Nitrogen is critical for plant development (structure), food processing (metabolism), and chlorophyll synthesis. Without sufficient nitrogen in the plant, it cannot grow taller or generate sufficient food (usually yellow).

However, an excess of nitrogen is just as harmful. It can result in the plant being scorched to the point where the leaves shrink and the plant is unable to produce blooms (or grains).

Nitrogen can also be a significant pollutant in groundwater and the oceans. This is why it is critical to understand the nitrogen cycle, despite its complexity.

The majority of nitrogen on Earth is in the form of a gas. Because plants are incapable of extracting nitrogen from the air, bacteria must do it for them.

Certain legume plants (soybeans, peanuts, peas, and clover) have a unique connection with the Rhizobia bacteria. These bacteria form little nodules on the root.

When these nodules are sliced open, they should be pink or crimson. This means that future crops will use less fertilizer, saving both money and the environment.

Nitrogen is a critical component of a variety of cells and processes, including amino acids, proteins, and even our DNA. It is also required for plants to produce chlorophyll, which is utilized in photosynthesis to provide food.
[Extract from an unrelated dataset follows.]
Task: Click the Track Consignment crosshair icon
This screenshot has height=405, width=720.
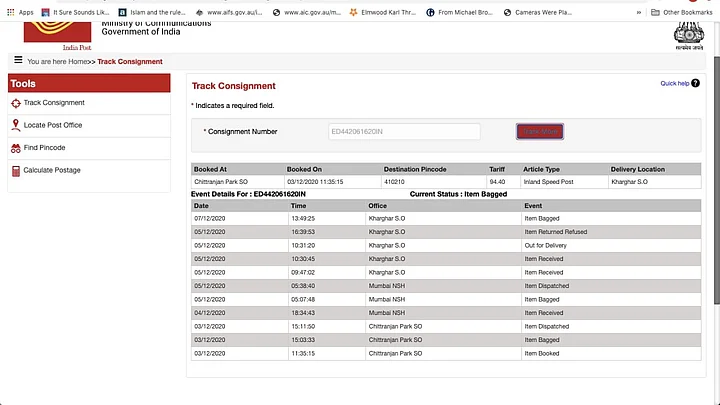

Nitrogen is converted from one chemical form to another as part of numerous biological activities. The nitrogen cycle is the series of transformations that nitrogen through as it flows between the atmosphere, the land, and living beings.

How Is Nitrogen Cycle Important to Humans?

Nitrogen is a critical component of the nucleic acids DNA (Deoxyribonucleic acid) and RNA (Ribonucleic acid), which are the most significant biological molecules and are required for the existence of all living beings.

DNA contains genetic information, which translates to the instructions for developing a life form. When plants lack sufficient nitrogen, they are unable to synthesize amino acids (substances that contain nitrogen and hydrogen and make up many of living cells, muscles and tissue).

Without amino acids, plants are unable to synthesize the specific proteins required for cell growth. Without an adequate supply of nitrogen, plant growth is significantly impacted.

When plants receive an excessive amount of nitrogen, they generate an excess of biomass, or organic matter, such as stalks and leaves, but not nearly enough root structure.

In extreme circumstances, plants that absorb an excessive amount of nitrogen from the soil might damage farm animals that consume them.

The Risk of Excess Nitrogen

While the critical nature of nitrogen to plant and animal life may make it appear as though there is no such thing as too much, there are some risks associated with adding too many nitrates to the soil.

As with anything else, large amounts of nitrogen compounds can be harmful. Just as an excess of oxygen is toxic to air-breathing organisms, an excess of nitrogen can be detrimental to plants.